##### RECORDS TO PROCESS

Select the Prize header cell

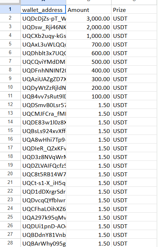[x=134, y=9]
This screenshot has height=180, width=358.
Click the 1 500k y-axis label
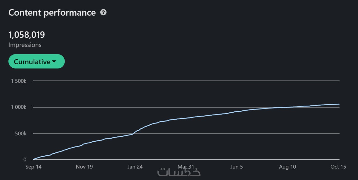18,81
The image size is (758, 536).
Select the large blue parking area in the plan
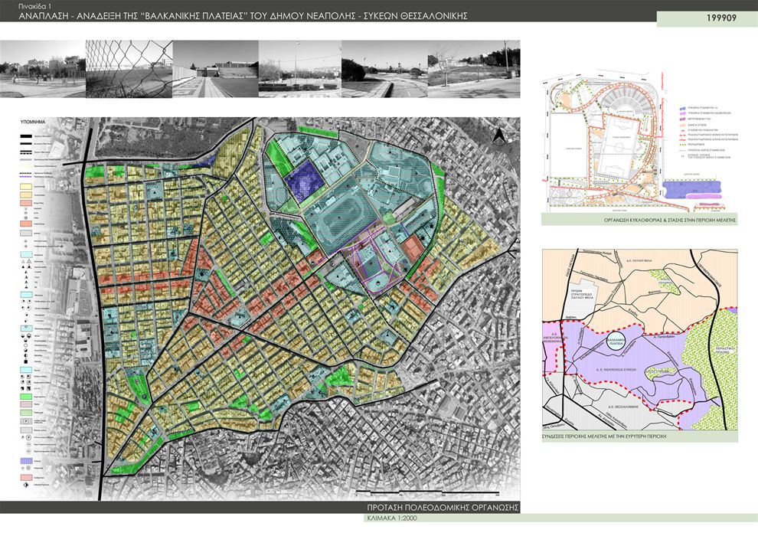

##########

| PROBLEM TO WORK ON |
Except for the pictures, write the data out exactly.

| SOLUTION |
Select the Prize header cell

[x=134, y=9]
This screenshot has height=180, width=358.
Click the 1 500k y-axis label
18,81
The image size is (758, 536).
Select the large blue parking area in the plan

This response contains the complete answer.